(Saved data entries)
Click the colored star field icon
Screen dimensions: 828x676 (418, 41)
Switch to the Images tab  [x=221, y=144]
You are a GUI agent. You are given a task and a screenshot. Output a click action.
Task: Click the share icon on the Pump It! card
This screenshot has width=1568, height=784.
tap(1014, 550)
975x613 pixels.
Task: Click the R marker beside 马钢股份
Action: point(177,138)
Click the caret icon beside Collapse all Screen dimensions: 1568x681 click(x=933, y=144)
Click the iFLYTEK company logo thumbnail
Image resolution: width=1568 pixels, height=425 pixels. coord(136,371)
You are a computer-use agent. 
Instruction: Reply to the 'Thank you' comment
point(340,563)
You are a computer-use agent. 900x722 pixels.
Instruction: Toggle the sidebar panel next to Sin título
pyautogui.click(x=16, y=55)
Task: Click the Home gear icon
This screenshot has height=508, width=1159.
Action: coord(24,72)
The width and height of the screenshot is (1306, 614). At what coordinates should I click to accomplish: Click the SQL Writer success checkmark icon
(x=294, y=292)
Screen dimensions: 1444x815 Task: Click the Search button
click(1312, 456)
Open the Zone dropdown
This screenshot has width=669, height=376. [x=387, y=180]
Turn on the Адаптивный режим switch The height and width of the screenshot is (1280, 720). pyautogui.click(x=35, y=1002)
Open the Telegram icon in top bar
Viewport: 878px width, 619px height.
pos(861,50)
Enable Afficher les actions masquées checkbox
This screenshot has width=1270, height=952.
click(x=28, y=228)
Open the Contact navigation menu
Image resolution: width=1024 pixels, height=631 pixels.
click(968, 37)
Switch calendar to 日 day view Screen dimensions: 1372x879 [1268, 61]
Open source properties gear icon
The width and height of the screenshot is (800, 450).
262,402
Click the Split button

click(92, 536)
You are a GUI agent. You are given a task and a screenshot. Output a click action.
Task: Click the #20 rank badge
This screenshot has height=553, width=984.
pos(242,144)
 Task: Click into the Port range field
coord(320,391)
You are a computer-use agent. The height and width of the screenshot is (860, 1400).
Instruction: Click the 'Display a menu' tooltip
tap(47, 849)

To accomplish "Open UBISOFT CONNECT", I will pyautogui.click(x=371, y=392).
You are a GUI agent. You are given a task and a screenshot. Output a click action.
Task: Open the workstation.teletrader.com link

**Work request**
Restating all of the data exactly is the whole task.

**Response to the task**
Click the colored star field icon
Screen dimensions: 828x676 (418, 41)
Switch to the Images tab  [x=221, y=144]
You are a GUI agent. You are given a task and a screenshot. Output a click action.
Task: Click the share icon on the Pump It! card
This screenshot has width=1568, height=784.
tap(1014, 550)
975x613 pixels.
Task: Click the R marker beside 马钢股份
Action: point(177,138)
Click the caret icon beside Collapse all Screen dimensions: 1568x681 click(x=933, y=144)
Click the iFLYTEK company logo thumbnail
Image resolution: width=1568 pixels, height=425 pixels. coord(136,371)
You are a computer-use agent. 
Instruction: Reply to the 'Thank you' comment
point(340,563)
You are a computer-use agent. 900x722 pixels.
Instruction: Toggle the sidebar panel next to Sin título
pyautogui.click(x=16, y=55)
Task: Click the Home gear icon
This screenshot has height=508, width=1159.
Action: coord(24,72)
The width and height of the screenshot is (1306, 614). At what coordinates should I click to accomplish: Click the SQL Writer success checkmark icon
(x=294, y=292)
Screen dimensions: 1444x815 Task: Click the Search button
click(1312, 456)
Open the Zone dropdown
This screenshot has width=669, height=376. [x=387, y=180]
Turn on the Адаптивный режим switch The height and width of the screenshot is (1280, 720). pyautogui.click(x=35, y=1002)
Open the Telegram icon in top bar
Viewport: 878px width, 619px height.
pos(861,50)
Enable Afficher les actions masquées checkbox
This screenshot has width=1270, height=952.
click(x=28, y=228)
Open the Contact navigation menu
Image resolution: width=1024 pixels, height=631 pixels.
click(968, 37)
Switch calendar to 日 day view Screen dimensions: 1372x879 [1268, 61]
Open source properties gear icon
The width and height of the screenshot is (800, 450).
262,402
Click the Split button

click(92, 536)
You are a GUI agent. You are given a task and a screenshot. Output a click action.
Task: Click the #20 rank badge
This screenshot has height=553, width=984.
pos(242,144)
 Task: Click into the Port range field
coord(320,391)
You are a computer-use agent. The height and width of the screenshot is (860, 1400).
Instruction: Click the 'Display a menu' tooltip
tap(47, 849)

To accomplish "Open UBISOFT CONNECT", I will pyautogui.click(x=371, y=392).
You are a GUI agent. You are given a task and a screenshot. Output a click action.
Task: Open the workstation.teletrader.com link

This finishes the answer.